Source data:
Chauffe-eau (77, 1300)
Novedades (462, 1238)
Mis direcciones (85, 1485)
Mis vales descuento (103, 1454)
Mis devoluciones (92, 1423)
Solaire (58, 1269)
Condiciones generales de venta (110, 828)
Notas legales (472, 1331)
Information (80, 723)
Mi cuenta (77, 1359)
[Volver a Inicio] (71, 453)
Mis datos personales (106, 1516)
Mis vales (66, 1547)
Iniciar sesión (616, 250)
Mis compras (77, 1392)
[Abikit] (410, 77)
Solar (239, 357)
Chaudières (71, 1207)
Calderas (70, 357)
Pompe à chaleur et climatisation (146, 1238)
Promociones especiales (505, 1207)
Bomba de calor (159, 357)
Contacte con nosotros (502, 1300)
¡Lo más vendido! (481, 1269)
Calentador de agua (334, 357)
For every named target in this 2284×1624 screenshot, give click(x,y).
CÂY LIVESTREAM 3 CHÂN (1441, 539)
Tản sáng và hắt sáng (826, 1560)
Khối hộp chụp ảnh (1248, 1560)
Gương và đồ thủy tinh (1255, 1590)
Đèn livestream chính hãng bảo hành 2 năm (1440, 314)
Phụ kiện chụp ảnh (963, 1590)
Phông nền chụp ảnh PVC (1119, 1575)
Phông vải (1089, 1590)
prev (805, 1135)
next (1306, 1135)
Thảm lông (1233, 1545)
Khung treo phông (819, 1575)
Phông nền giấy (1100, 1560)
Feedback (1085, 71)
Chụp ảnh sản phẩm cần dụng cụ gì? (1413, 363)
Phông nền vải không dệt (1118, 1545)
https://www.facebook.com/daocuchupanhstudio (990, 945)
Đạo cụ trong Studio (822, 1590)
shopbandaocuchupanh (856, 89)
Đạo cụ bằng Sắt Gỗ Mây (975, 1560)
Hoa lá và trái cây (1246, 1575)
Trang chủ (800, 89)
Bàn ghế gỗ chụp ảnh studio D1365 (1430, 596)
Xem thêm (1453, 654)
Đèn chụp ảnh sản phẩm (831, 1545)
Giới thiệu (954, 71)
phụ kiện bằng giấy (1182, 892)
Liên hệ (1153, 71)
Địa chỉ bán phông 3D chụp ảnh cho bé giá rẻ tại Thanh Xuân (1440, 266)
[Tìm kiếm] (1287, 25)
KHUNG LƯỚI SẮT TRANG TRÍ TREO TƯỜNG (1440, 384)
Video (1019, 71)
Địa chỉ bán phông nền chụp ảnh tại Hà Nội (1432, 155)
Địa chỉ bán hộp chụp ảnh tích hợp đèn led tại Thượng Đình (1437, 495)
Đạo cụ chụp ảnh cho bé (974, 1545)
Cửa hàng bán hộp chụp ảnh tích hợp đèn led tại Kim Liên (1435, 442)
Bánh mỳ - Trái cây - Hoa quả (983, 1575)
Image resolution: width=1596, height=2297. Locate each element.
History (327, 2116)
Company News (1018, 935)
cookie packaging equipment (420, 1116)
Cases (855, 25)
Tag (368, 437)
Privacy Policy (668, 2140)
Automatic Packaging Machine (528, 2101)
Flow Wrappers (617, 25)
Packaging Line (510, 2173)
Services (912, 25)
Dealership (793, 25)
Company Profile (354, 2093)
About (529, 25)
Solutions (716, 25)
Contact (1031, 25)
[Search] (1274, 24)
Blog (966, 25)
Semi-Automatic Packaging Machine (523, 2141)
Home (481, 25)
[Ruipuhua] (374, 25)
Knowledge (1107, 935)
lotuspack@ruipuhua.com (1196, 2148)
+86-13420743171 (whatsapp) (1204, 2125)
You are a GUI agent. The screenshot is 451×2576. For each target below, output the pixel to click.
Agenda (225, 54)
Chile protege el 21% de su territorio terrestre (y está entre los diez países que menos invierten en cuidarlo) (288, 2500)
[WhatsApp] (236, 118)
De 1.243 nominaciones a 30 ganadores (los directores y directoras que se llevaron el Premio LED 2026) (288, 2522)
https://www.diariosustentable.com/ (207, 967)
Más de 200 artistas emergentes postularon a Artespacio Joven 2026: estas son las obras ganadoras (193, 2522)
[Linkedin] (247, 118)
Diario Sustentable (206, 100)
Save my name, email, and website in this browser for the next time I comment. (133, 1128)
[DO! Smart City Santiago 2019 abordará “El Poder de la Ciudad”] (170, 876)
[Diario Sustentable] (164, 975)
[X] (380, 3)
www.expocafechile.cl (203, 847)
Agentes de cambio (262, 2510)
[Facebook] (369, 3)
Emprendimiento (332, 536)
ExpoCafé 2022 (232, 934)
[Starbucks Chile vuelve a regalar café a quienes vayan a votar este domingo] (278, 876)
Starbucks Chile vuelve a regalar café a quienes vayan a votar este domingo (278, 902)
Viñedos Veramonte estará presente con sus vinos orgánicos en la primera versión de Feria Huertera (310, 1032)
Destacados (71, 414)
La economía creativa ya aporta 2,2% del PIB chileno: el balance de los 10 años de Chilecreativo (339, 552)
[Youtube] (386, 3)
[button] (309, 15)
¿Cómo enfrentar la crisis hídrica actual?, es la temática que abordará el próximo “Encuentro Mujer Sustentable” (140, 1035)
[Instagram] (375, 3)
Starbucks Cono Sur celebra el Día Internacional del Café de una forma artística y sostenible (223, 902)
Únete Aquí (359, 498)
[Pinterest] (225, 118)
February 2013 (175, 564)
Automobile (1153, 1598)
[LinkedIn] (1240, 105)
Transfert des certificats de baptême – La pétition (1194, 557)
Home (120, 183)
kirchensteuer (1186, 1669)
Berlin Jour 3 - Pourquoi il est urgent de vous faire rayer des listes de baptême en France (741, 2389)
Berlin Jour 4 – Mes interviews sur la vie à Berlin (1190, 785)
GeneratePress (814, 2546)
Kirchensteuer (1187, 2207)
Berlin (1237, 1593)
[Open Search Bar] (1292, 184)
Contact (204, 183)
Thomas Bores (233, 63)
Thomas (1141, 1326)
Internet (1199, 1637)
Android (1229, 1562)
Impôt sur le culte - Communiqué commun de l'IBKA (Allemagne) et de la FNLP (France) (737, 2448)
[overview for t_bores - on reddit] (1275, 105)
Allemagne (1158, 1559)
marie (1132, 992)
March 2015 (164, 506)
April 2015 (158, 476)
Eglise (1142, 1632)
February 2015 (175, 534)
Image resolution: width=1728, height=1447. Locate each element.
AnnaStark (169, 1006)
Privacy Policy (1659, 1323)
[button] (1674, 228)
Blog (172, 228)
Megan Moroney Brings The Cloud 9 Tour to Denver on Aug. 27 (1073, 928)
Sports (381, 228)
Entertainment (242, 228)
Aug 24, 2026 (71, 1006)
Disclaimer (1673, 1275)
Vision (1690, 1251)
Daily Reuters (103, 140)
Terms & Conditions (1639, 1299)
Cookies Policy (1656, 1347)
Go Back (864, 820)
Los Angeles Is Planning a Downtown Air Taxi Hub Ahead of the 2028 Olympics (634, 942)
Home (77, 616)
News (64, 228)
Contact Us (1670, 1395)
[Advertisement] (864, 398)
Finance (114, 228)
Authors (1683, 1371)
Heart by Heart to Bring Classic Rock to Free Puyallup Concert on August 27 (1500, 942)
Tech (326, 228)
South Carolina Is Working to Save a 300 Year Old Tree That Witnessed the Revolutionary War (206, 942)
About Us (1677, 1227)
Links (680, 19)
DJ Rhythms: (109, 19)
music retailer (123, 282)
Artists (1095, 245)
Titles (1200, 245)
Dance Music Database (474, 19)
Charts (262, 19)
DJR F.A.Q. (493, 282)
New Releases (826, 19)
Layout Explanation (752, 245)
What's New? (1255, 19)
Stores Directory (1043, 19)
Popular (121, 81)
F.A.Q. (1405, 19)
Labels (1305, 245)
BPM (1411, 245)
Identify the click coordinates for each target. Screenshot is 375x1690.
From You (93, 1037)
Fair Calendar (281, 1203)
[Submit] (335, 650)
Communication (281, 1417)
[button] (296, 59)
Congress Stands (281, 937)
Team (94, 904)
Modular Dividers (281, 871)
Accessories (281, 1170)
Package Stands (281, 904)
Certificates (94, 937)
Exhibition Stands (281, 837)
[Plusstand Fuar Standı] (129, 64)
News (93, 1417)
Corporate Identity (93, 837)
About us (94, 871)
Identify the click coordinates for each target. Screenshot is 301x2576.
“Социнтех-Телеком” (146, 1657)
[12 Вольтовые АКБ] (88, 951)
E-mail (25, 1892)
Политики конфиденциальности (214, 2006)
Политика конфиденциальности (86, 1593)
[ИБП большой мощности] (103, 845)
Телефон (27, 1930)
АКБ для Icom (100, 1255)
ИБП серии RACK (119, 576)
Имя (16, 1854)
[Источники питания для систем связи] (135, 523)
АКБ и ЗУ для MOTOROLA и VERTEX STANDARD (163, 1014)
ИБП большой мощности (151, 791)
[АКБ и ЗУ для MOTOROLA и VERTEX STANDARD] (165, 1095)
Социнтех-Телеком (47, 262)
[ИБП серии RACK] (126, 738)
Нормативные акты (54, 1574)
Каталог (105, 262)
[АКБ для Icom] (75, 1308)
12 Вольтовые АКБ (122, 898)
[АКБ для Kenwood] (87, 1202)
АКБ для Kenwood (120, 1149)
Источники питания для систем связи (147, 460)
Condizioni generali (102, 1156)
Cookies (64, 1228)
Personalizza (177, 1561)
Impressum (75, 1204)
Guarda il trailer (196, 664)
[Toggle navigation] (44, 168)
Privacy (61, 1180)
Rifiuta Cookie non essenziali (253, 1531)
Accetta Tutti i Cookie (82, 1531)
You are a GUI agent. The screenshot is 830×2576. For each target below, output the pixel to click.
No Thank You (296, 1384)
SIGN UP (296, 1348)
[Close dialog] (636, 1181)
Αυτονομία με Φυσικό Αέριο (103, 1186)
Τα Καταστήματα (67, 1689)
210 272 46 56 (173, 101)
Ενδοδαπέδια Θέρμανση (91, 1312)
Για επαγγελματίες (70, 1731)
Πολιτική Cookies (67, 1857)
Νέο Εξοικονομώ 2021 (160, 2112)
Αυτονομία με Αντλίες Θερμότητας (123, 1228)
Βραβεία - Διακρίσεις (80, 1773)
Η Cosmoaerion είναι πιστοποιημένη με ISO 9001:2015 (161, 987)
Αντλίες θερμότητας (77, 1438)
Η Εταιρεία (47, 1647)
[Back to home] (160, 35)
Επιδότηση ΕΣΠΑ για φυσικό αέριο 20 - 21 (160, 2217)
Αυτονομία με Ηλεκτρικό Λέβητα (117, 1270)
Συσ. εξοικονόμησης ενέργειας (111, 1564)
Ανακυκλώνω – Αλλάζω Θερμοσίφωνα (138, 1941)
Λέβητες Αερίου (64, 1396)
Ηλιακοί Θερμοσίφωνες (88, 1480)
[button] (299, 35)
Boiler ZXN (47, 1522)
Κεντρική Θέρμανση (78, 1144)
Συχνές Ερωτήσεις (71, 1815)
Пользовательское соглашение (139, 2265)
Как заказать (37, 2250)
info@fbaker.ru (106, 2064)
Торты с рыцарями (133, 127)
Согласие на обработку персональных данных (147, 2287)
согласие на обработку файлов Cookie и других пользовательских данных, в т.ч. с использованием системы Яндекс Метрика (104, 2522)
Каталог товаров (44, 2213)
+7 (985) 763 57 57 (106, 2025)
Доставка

Problem:
The lines needed run from the first line of the data through the line containing "Company News (1018, 935)"; give them again exactly and nothing else.

Written response:
Chauffe-eau (77, 1300)
Novedades (462, 1238)
Mis direcciones (85, 1485)
Mis vales descuento (103, 1454)
Mis devoluciones (92, 1423)
Solaire (58, 1269)
Condiciones generales de venta (110, 828)
Notas legales (472, 1331)
Information (80, 723)
Mi cuenta (77, 1359)
[Volver a Inicio] (71, 453)
Mis datos personales (106, 1516)
Mis vales (66, 1547)
Iniciar sesión (616, 250)
Mis compras (77, 1392)
[Abikit] (410, 77)
Solar (239, 357)
Chaudières (71, 1207)
Calderas (70, 357)
Pompe à chaleur et climatisation (146, 1238)
Promociones especiales (505, 1207)
Bomba de calor (159, 357)
Contacte con nosotros (502, 1300)
¡Lo más vendido! (481, 1269)
Calentador de agua (334, 357)
For every named target in this 2284×1624 screenshot, give click(x,y).
CÂY LIVESTREAM 3 CHÂN (1441, 539)
Tản sáng và hắt sáng (826, 1560)
Khối hộp chụp ảnh (1248, 1560)
Gương và đồ thủy tinh (1255, 1590)
Đèn livestream chính hãng bảo hành 2 năm (1440, 314)
Phụ kiện chụp ảnh (963, 1590)
Phông nền chụp ảnh PVC (1119, 1575)
Phông vải (1089, 1590)
prev (805, 1135)
next (1306, 1135)
Thảm lông (1233, 1545)
Khung treo phông (819, 1575)
Phông nền giấy (1100, 1560)
Feedback (1085, 71)
Chụp ảnh sản phẩm cần dụng cụ gì? (1413, 363)
Phông nền vải không dệt (1118, 1545)
https://www.facebook.com/daocuchupanhstudio (990, 945)
Đạo cụ trong Studio (822, 1590)
shopbandaocuchupanh (856, 89)
Đạo cụ bằng Sắt Gỗ Mây (975, 1560)
Hoa lá và trái cây (1246, 1575)
Trang chủ (800, 89)
Bàn ghế gỗ chụp ảnh studio D1365 (1430, 596)
Xem thêm (1453, 654)
Đèn chụp ảnh sản phẩm (831, 1545)
Giới thiệu (954, 71)
phụ kiện bằng giấy (1182, 892)
Liên hệ (1153, 71)
Địa chỉ bán phông 3D chụp ảnh cho bé giá rẻ tại Thanh Xuân (1440, 266)
[Tìm kiếm] (1287, 25)
KHUNG LƯỚI SẮT TRANG TRÍ TREO TƯỜNG (1440, 384)
Video (1019, 71)
Địa chỉ bán phông nền chụp ảnh tại Hà Nội (1432, 155)
Địa chỉ bán hộp chụp ảnh tích hợp đèn led tại Thượng Đình (1437, 495)
Đạo cụ chụp ảnh cho bé (974, 1545)
Cửa hàng bán hộp chụp ảnh tích hợp đèn led tại Kim Liên (1435, 442)
Bánh mỳ - Trái cây - Hoa quả (983, 1575)
Image resolution: width=1596, height=2297. Locate each element.
History (327, 2116)
Company News (1018, 935)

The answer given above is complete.